Trident-shape strip loaded dual band-notched UWB MIMO antenna for portable device applications

Abstract

In this paper, a novel compact dual band-notched ultra-wideband (UWB) multiple-input multiple-output (MIMO) antenna of size 22 × 26 × 0.8 mm³ is proposed for portable devices. The antenna comprises of two stepped slot UWB antennas fed by 50 ohms microstrip line, T-shape slot and narrow slot. Dual band-notches from 5.4 to 5.86 GHz and 7.6–8.4 GHz are achieved by loading trident-shape strips on microstrip line. A T-shape slot is used on the ground plane to enhance impedance matching characteristics and to minimize mutual coupling above 4 GHz. To improve isolation further at 3–4 GHz, a narrow slot is used on ground. The proposed antenna is giving a good bandwidth ranging from 3.1 to 11.8 GHz with |S₁₁| > 10 dB and mutual coupling larger than 20 dB in the entire operating band except at two rejected bands. The simulation and measurement results demonstrate that the antenna is more suitable for portable device applications.

Introduction

Multiple-input multiple-output (MIMO) is a promising system for increasing communication data rate without extra bandwidth or total transmission power. Thus, MIMO system has been grabbing more attention in recent times. MIMO system uses multiple transmitting and receiving antennas [1]. Several MIMO antenna designs have been proposed for different wireless communication systems like UMTS and WLAN for uses in portable devices [2], [3], [4]. It is well known that use of MIMO system technology in UWB system significantly provides high channel capacity, high rate of transmission, and better immunity to multipath fading as compared to that in narrow-band system [5]. As space is limited in portable devices, maintain less mutual coupling between antennas is always big challenge. Some experiments were done to mitigate the effects of coupling in UWB MIMO antenna systems such as use of small strip [6], tree-like structure [7], annular slot [8], and protruding ground structure [9].

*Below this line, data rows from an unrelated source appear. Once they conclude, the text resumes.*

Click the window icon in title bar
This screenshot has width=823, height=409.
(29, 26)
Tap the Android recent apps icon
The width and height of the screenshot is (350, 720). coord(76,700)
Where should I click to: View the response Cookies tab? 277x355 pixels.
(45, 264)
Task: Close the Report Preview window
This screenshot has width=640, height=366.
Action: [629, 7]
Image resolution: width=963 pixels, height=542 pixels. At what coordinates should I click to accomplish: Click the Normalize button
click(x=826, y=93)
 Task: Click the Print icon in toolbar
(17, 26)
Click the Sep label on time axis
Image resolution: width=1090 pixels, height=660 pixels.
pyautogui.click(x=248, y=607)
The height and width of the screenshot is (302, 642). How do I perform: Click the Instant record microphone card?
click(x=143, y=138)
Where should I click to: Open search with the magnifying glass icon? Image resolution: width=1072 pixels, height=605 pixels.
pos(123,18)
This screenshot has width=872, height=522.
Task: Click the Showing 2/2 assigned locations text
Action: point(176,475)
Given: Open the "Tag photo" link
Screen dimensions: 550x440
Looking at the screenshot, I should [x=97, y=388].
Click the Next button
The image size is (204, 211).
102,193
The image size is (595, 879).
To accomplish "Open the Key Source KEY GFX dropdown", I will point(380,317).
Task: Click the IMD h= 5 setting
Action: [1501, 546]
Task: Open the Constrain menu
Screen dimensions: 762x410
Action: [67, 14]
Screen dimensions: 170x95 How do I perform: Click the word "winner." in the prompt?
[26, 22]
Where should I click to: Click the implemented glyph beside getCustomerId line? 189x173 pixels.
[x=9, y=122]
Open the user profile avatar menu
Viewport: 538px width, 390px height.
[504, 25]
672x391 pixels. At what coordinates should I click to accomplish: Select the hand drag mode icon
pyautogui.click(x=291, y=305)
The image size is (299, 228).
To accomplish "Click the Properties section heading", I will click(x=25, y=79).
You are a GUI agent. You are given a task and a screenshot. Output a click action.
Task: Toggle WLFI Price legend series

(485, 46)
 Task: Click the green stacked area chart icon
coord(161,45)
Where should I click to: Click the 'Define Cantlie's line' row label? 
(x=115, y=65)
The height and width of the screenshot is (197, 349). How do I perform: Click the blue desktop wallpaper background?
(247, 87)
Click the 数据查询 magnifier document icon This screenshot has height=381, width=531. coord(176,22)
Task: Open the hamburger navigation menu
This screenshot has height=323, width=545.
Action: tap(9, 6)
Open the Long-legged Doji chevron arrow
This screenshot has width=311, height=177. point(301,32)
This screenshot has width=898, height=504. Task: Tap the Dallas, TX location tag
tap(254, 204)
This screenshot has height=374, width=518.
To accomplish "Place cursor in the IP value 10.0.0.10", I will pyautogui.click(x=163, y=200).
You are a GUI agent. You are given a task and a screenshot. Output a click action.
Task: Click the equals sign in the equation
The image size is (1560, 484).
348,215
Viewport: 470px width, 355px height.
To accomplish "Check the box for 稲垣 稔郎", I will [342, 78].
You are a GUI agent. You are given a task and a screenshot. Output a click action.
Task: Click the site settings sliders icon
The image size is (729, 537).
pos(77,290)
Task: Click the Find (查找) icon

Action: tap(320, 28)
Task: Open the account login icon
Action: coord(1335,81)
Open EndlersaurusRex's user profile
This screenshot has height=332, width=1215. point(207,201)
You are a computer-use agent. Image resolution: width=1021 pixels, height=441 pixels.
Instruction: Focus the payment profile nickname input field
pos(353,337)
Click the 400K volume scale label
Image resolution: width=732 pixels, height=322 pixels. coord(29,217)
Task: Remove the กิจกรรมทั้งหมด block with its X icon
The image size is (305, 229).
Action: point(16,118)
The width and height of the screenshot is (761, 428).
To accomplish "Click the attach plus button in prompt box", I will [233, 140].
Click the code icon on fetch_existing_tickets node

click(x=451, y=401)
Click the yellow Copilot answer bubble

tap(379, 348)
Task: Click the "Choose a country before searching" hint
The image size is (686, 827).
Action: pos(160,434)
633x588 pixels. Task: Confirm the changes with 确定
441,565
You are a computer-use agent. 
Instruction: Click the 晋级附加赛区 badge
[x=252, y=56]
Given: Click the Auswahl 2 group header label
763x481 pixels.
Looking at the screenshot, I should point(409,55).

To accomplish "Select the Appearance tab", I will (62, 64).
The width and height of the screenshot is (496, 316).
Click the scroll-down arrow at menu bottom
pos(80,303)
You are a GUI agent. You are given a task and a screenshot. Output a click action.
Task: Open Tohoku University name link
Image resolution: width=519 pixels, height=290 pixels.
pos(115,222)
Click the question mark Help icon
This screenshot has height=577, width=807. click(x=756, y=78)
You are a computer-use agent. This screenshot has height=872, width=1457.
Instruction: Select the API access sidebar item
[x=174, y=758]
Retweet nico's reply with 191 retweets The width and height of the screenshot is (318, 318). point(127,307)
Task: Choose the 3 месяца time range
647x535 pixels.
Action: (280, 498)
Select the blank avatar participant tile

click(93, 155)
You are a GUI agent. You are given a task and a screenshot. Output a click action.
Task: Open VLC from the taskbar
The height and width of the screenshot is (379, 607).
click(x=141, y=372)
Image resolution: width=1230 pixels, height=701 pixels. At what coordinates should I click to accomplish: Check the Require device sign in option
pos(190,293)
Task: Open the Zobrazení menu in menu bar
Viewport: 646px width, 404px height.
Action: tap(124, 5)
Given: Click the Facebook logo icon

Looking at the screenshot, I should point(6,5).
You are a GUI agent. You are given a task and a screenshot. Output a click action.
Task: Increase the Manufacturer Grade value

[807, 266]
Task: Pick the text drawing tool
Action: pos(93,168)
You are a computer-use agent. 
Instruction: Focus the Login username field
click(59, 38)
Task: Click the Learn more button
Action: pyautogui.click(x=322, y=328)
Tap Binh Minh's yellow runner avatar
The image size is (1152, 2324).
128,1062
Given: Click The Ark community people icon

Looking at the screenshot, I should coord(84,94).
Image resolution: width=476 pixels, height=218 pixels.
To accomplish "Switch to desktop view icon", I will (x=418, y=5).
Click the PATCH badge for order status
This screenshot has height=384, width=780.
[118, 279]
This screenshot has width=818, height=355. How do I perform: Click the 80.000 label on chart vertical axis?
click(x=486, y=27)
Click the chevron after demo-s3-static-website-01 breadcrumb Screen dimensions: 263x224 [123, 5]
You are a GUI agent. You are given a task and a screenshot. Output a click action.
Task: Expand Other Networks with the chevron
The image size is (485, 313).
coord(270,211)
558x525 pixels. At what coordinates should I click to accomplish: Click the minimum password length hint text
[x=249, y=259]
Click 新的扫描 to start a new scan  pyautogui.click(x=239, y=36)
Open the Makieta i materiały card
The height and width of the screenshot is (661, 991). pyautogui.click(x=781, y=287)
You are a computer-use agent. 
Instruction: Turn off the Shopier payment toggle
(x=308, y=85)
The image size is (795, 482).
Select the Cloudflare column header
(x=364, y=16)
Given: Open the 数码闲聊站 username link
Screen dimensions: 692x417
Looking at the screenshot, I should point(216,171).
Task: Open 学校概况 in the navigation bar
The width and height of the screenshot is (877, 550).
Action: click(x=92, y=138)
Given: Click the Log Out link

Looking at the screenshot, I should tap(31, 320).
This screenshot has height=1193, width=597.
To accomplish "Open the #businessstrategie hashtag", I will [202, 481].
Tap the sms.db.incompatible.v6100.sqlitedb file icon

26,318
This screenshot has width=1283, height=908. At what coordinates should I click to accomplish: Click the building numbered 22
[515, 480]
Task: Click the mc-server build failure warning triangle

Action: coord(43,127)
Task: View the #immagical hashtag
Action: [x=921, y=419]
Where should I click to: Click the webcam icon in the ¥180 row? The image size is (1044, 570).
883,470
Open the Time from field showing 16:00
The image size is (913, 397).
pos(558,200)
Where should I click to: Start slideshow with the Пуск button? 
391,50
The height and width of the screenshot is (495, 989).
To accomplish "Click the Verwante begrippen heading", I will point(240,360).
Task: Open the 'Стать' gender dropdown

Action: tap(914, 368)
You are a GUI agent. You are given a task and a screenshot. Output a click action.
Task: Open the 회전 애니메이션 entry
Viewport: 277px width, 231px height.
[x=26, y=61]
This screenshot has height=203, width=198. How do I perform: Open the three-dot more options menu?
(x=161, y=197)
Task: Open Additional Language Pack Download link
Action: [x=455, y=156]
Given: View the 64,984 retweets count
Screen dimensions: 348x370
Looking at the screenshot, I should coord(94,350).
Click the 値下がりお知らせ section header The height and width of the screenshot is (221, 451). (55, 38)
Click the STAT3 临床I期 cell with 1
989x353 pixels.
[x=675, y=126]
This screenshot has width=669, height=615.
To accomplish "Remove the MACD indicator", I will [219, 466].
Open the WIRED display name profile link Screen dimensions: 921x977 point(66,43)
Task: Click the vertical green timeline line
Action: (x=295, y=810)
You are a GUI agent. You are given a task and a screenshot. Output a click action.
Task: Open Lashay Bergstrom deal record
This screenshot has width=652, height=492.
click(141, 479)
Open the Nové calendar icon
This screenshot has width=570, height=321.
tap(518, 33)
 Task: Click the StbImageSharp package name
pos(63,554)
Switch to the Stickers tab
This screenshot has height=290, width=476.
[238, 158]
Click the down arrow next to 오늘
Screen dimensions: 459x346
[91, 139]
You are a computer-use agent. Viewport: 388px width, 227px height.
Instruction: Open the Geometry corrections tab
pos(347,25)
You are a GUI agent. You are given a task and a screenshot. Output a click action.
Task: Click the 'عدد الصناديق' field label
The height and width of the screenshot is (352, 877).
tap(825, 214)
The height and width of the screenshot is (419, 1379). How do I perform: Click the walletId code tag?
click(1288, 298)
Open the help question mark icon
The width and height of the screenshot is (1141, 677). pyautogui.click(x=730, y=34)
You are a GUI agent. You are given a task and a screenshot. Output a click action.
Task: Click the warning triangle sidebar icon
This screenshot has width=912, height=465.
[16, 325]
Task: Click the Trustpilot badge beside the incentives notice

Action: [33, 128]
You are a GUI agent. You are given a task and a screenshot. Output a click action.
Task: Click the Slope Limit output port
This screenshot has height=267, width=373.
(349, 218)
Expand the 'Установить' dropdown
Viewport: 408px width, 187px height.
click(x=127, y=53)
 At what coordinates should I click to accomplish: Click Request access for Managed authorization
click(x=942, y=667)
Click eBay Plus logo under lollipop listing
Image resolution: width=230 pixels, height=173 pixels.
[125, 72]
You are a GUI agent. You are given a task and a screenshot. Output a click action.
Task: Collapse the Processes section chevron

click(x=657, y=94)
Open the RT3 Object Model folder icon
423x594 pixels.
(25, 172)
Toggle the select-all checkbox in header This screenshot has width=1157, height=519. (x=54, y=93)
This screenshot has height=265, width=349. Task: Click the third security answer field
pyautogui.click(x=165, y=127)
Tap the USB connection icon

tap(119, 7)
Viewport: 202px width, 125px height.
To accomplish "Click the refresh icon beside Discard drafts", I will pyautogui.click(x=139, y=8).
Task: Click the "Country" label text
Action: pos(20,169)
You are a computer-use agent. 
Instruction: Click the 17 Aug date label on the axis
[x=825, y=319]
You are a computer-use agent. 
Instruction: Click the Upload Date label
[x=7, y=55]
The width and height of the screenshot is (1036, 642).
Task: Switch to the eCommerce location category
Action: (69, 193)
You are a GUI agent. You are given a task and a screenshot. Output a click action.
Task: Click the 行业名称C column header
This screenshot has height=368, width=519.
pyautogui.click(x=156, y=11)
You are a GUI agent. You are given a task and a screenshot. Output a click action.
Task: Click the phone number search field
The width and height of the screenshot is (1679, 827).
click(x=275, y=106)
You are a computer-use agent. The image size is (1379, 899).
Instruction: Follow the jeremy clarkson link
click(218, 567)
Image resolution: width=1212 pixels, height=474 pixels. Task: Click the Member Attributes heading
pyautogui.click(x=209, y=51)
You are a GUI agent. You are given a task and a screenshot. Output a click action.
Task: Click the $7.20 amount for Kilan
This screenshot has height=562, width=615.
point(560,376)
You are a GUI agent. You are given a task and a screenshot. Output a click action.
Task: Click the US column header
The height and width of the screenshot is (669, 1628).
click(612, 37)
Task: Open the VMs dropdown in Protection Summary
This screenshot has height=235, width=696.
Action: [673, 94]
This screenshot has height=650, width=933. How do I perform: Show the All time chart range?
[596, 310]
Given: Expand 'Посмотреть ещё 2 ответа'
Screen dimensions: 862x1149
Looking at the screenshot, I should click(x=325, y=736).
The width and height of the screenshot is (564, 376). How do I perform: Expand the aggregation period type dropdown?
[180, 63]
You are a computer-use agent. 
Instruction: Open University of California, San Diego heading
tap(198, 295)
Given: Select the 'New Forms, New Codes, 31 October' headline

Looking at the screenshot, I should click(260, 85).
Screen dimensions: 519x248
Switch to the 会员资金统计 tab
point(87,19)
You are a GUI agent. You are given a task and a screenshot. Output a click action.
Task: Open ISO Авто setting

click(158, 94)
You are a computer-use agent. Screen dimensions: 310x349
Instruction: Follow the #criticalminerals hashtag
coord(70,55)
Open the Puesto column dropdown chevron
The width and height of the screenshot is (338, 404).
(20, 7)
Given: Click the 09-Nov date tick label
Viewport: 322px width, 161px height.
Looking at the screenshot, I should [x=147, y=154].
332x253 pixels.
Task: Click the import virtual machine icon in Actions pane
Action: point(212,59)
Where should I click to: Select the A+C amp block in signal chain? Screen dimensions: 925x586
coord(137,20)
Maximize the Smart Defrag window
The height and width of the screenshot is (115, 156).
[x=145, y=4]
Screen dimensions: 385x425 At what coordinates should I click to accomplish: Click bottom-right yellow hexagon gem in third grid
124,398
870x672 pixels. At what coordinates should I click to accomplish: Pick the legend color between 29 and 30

Ultra-wideband technology has been developing rapidly, since Federal Communications Commission (FCC) officially authorized unlicensed band of frequencies from 3.1 to 10.6 GHz for UWB applications with less emission power level (less than −41.3 dBm/MHz) [10]. However, UWB band easily interfere with existed narrow-band systems like wireless local area network (5.15–5.35 and 5.725–5.825 GHz) and X-band communication services (7.9–8.395 GHz). Therefore, to minimize the interference problem with other systems, UWB antennas with band notched characteristics has to be designed. UWB MIMO antennas to achieve single notch at WLAN band were proposed in [11], [12], [13], [14], [22], which includes the use of two stubs along the ground edges [11], placing of split ring resonators on the patch [12], loading of strips on the ground plane [13], receded steps with protruding ground structure [14], and etching of λ/2 and λ/4 resonators [22]. Several compact UWB MIMO antenna designs exhibiting dual notched functions to reject the interference at WLAN and WiMax/X-bands were presented in [15], [16], [17], [18], [19]. In [15], pair of inverted L-shape strips added on ground to obtain notch at WLAN band and slots on the radiating patch to get notch at WiMax band. Two metal strips having lengths of λ/3 and λ/4 are used on the radiator in [16], two metal strips are loaded on ground plane in [17], meandered slots are etched on the patches and C-shape strips near to the feeding lines in [18], open -ended slots and split ring resonators are used in the ground in [19], use of C-shaped slot on radiating element and incorporating an L-shaped strip on ground plane in [20], and etching two nested C-shaped slots on the patch in [21] were proposed to achieve dual band notches. Thus, band-notch filter structures incorporated in [11], [12], [13], [14], [15], [16], [17], [18], [19], [20], [21], [22] is more complex and also it occupies more space.

In this paper, an ultra-wideband MIMO antenna with dual band-stop functions is proposed. The MIMO antenna has a size of 22 mm × 26 mm = 572 mm², which is very small compared the antenna proposed by Zhu in [19]. Two defected ground structures are used to improve isolation in the UWB band. T-shape slot extends the current path and suppress the surface currents. Hence, the mutual coupling of <−20 dB is obtained which is very less compared to the mutual coupling obtained by the antennas in [11], [12], [13], [14], [15], [16], [17], [18], [19], [20], [21], [22]. A narrow slot further minimizes the mutual coupling between antennas from 3 to 4 GHz. A simple notch filter is implemented by trident-shaped strips which are loaded on microstrip lines to obtain dual notched characteristics at 5.7 and 8.2 GHz with efficiency of about 9% at the notch frequencies.